"Ankünfte werden zunehmen" Über 1000 Geflüchtete erreichen Lampedusa
09.05.2021, 18:04 Uhr
Seit Beginn des Jahres kamen etwa 10.700 Migranten nach Italien (Archivbild).
(Foto: REUTERS)
Wieder mehr Menschen wagen die lebensgefährliche Überfahrt von Nordafrika nach Europa. Allein am Wochenende sind es rund 1200, die auf der Insel Lampedusa anlegen. Zugleich berichten zivile Seenotretter über erschwerte Bedingungen und erheben Vorwürfe gegen die Politik.
In Italien ist die Zahl der über das Mittelmeer ankommenden Bootsmigranten stark gestiegen. Alleine auf der kleinen Insel Lampedusa kamen am Wochenende etwa 1200 Menschen in sieben Booten an, wie die Nachrichtenagentur Ansa berichtete. In den vergangenen Wochen hatten auch private Seenotretter beobachtet, dass sich wieder sehr viele Migranten in Schlauchbooten und kleinen Holzschiffen auf die gefährliche Fahrt Richtung Europa machen, oft von Libyen aus.
"Die Ankünfte von Migranten werden bei gutem Wetter wieder zunehmen", sagte Bürgermeister Toto Martello dem Sender RAI. "Wir müssen die Diskussionen über die Einwanderungsfrage wieder aufnehmen." Der rechte Politiker Salvini forderte ein Krisengespräch mit Ministerpräsident Mario Draghi. Zuvor warnte der Ex-Innenminister bereits vor "Tausenden illegalen Einwanderern".

> Zu erledigende Aufgaben
1. Gib den Text über die Bootsmigranten auf Lampedusa zwischen „(Foto: REUTERS)“ und „gegen die Politik.“ einschließlich wieder. Ersetze darin „Nordafrika“ durch „Afrika“.
2. Führe den Text über die Ankünfte auf Lampedusa nach seinem letzten Satz weiter.

> Vorliegende Einträge

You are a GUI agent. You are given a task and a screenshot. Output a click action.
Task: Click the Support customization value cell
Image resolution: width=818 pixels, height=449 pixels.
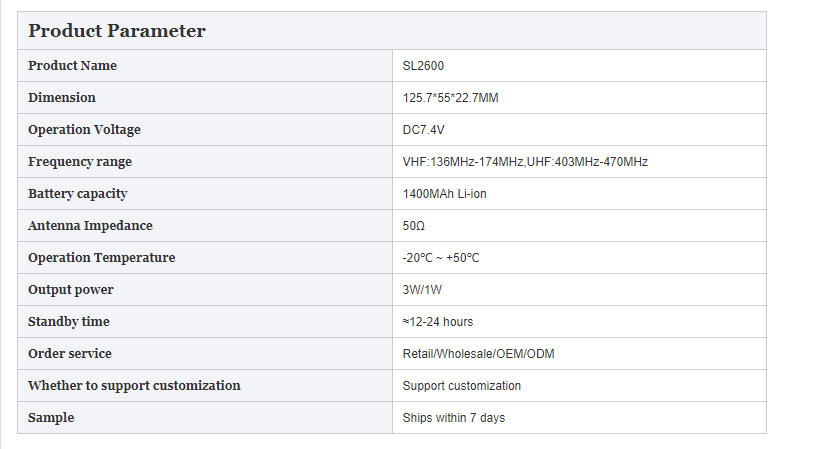[579, 385]
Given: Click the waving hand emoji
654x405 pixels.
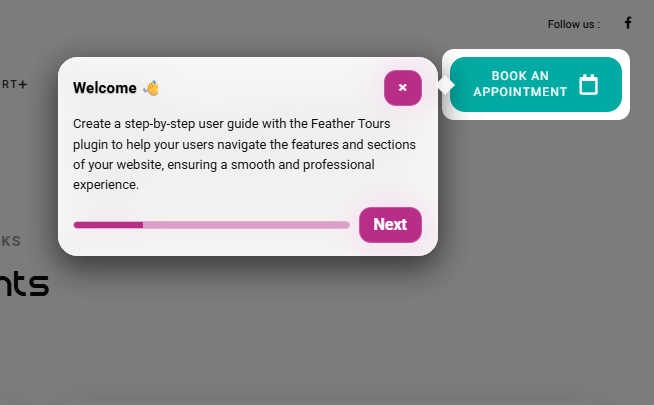Looking at the screenshot, I should pyautogui.click(x=151, y=88).
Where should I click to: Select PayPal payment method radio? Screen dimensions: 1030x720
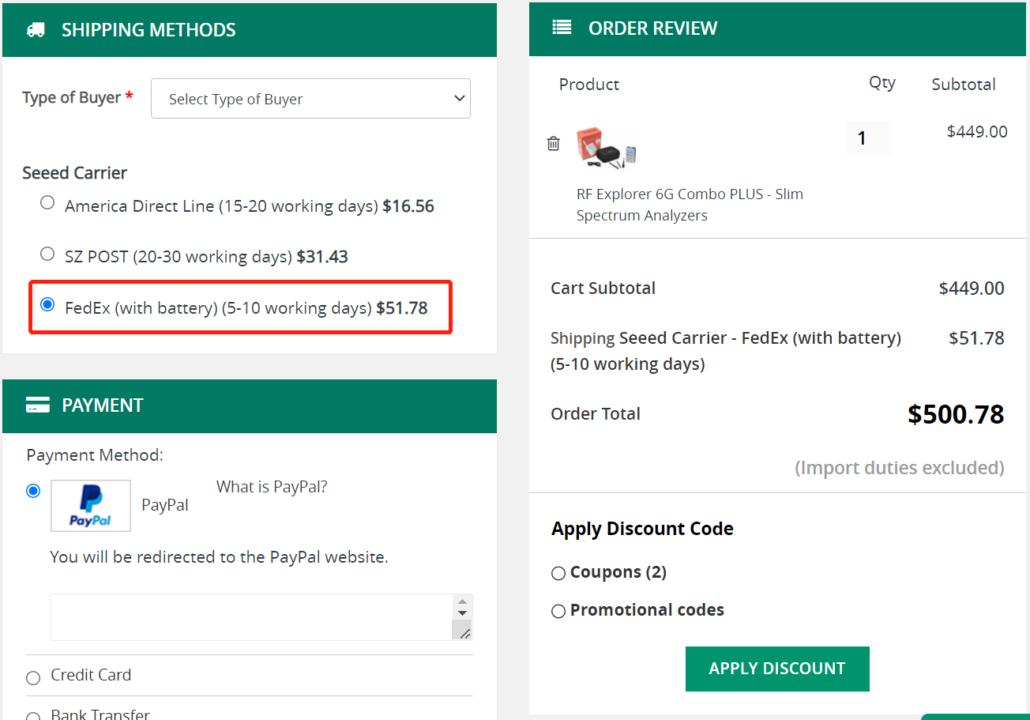[x=33, y=491]
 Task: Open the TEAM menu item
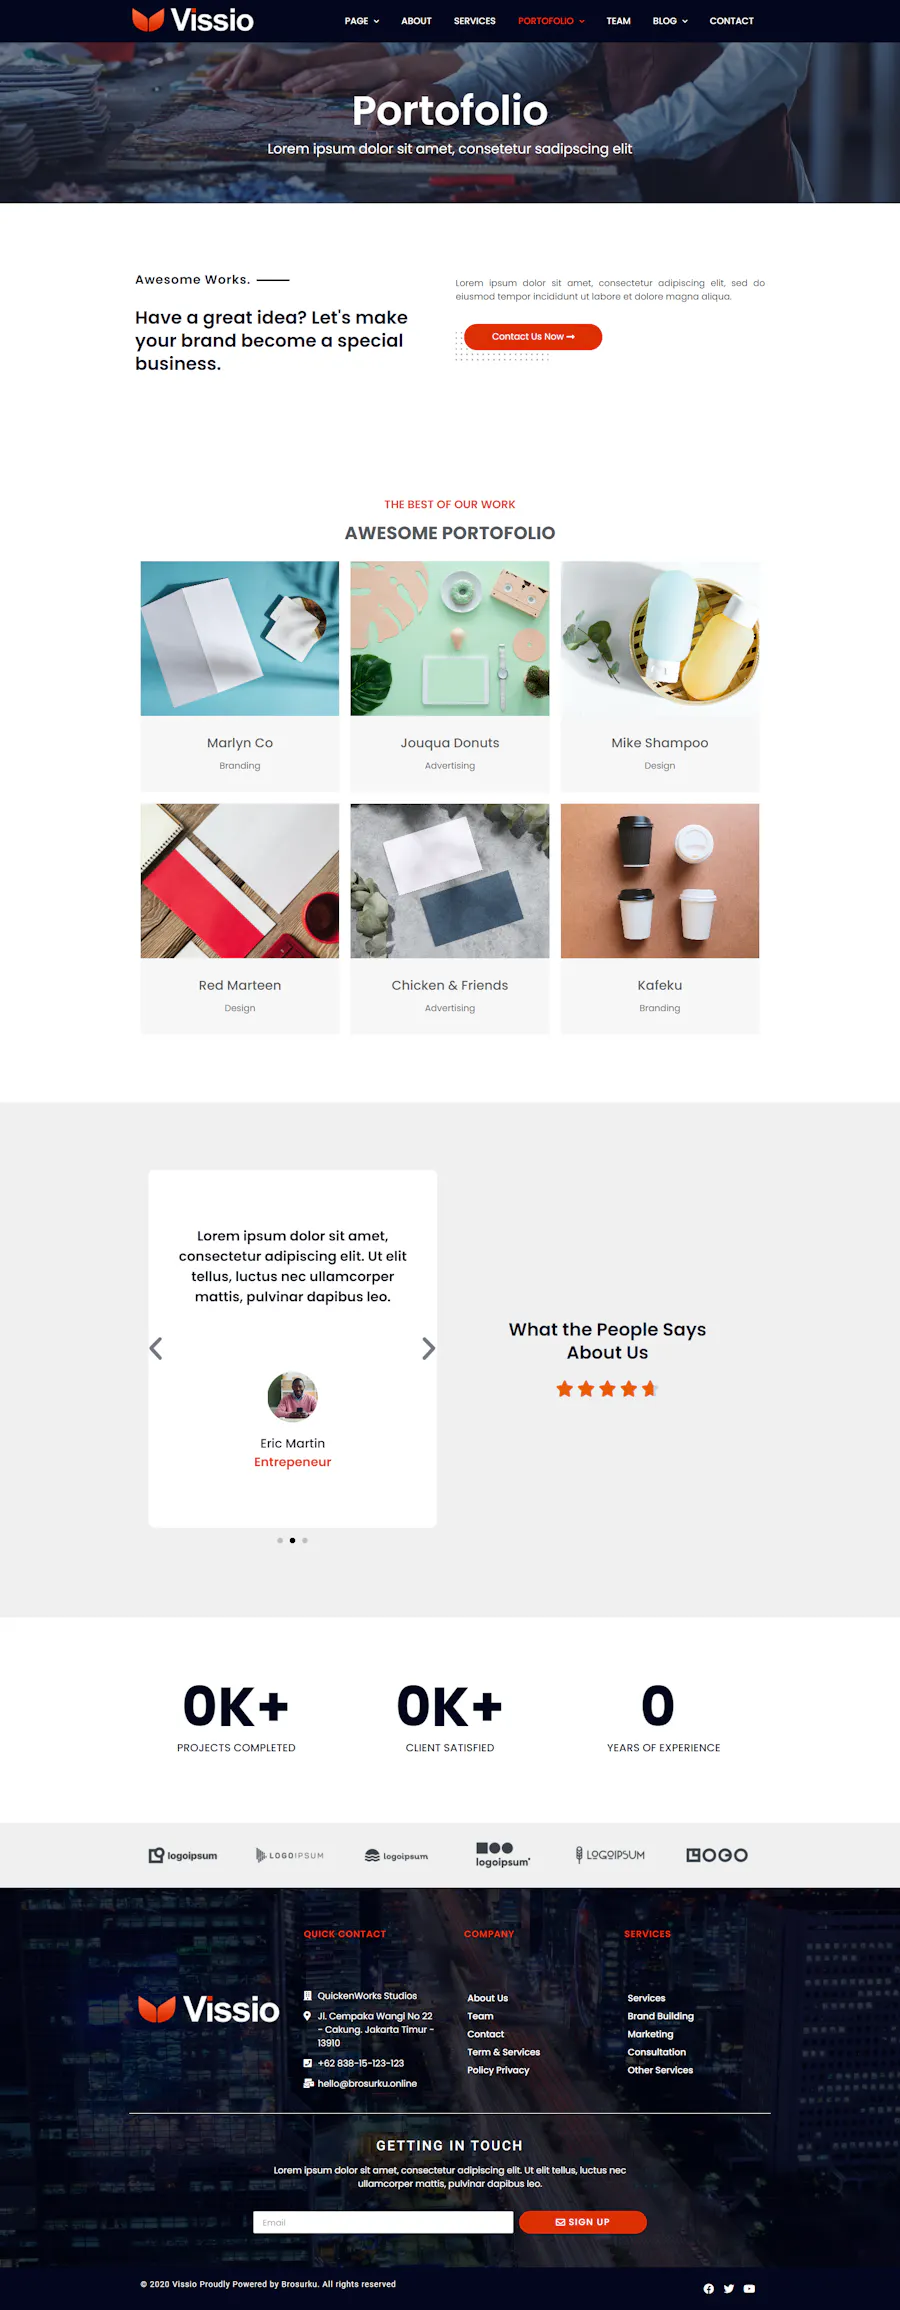point(618,21)
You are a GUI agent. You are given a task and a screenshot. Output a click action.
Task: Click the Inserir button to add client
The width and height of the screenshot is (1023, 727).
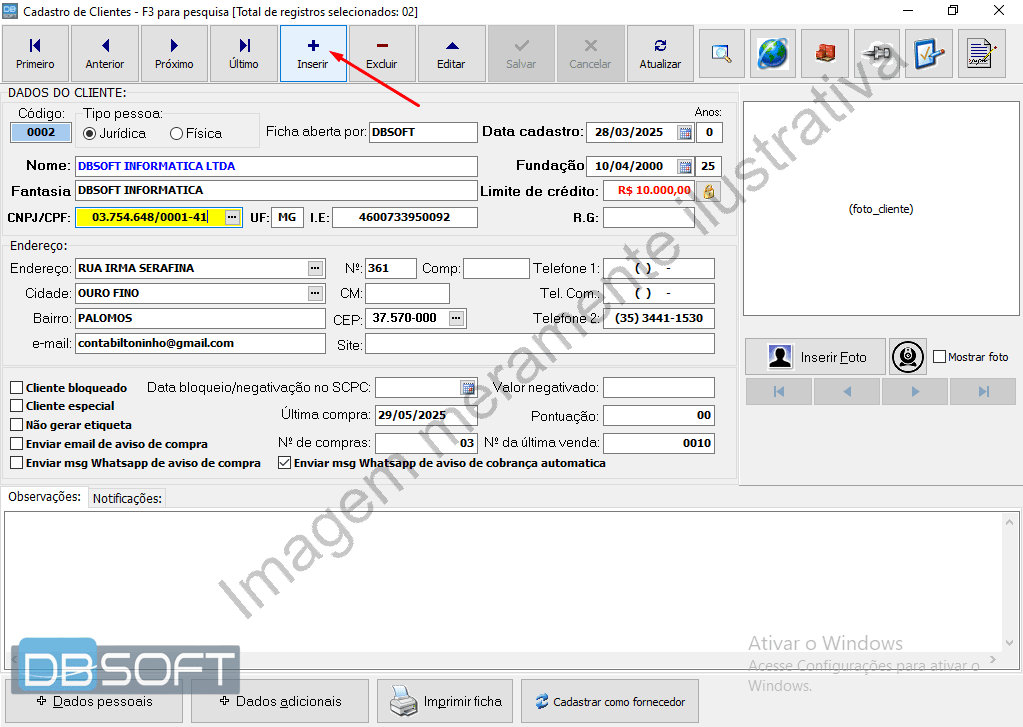point(313,54)
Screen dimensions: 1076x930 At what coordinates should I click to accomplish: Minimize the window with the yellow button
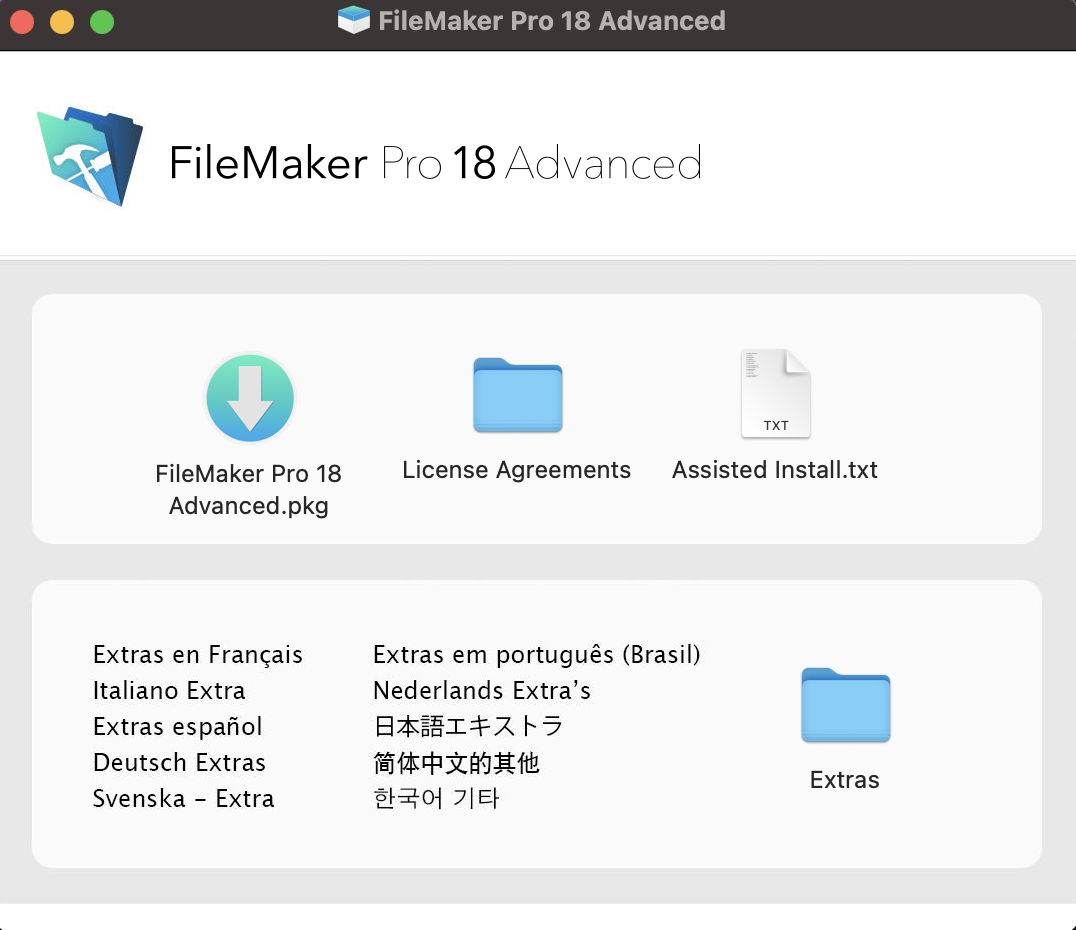pyautogui.click(x=62, y=21)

> Liste der Antworten
1.
(Foto: REUTERS)
Wieder mehr Menschen wagen die lebensgefährliche Überfahrt von Afrika nach Europa. Allein am Wochenende sind es rund 1200, die auf der Insel Lampedusa anlegen. Zugleich berichten zivile Seenotretter über erschwerte Bedingungen und erheben Vorwürfe gegen die Politik.

2.
Seit Beginn des Jahres kamen nach einer Zählung des Innenministeriums insgesamt mehr als 10.700 Migranten nach Italien. Vor einem Jahr waren es zum gleichen Zeitpunkt gut 4100. Die dabei häufig genutzte Route zwischen Nordafrika und Sizilien ist jedoch zugleich eine der gefährlichsten Flüchtlingsrouten. Alleine seit Januar sind nach Angaben der Internationalen Organisation für Migration mehr als 200 Menschen auf dem Weg nach Italien oder Malta im Mittelmeer ertrunken oder gelten als vermisst.
Erneut deutsches Rettungsschiff festgesetzt
Derweil setzten die sizilianischen Justizbehörden Medienberichten zufolge erneut ein deutsches Rettungsschiff der Hilfsorganisation Sea-Watch fest. Bei einer Kontrolle der "Sea-Watch 4" seien zu viele Rettungswesten an Bord gefunden worden. Das Abwassersystem des Schiffes sei nicht für eine so hohe Anzahl von Geretteten ausgelegt, teilte die Behörde mit.
Aktivisten bezeichneten die Inspektion als Vorwand, um das Schiff festzusetzen. "Wir hoffen, dass die Behörden uns nicht an der Ausfahrt ins zentrale Mittelmeer hindern werden, mit absurden Anschuldigungen, an die wir uns bereits gewöhnen mussten", erklärte Sea-Watch Italien. Ein weiteres Schiff der Organisation, die "Sea-Watch 3", war im März von der italienischen Küstenwache im sizilianischen Hafen Augusta beschlagnahmt worden. Auch in diesem Fall berief sich die Behörde auf Verstöße gegen Sicherheitsbestimmungen.
"Besonders schweres Jahr"
Auch die Hilfsorganisation SOS Méditerranée berichtet über erschwerte Bedingungen bei der Rettung von Geflüchteten. "Es war ein besonders schwieriges Jahr für die zivile Seenotrettung", erklärte die Organisation in ihrem Jahresbericht für 2020. Als besondere Herausforderungen nannten die Seenotretter die De-facto-Schließung von Häfen in Italien und Malta, lange Quarantänezeiten sowie die Corona-Maßnahmen an Bord der Schiffe.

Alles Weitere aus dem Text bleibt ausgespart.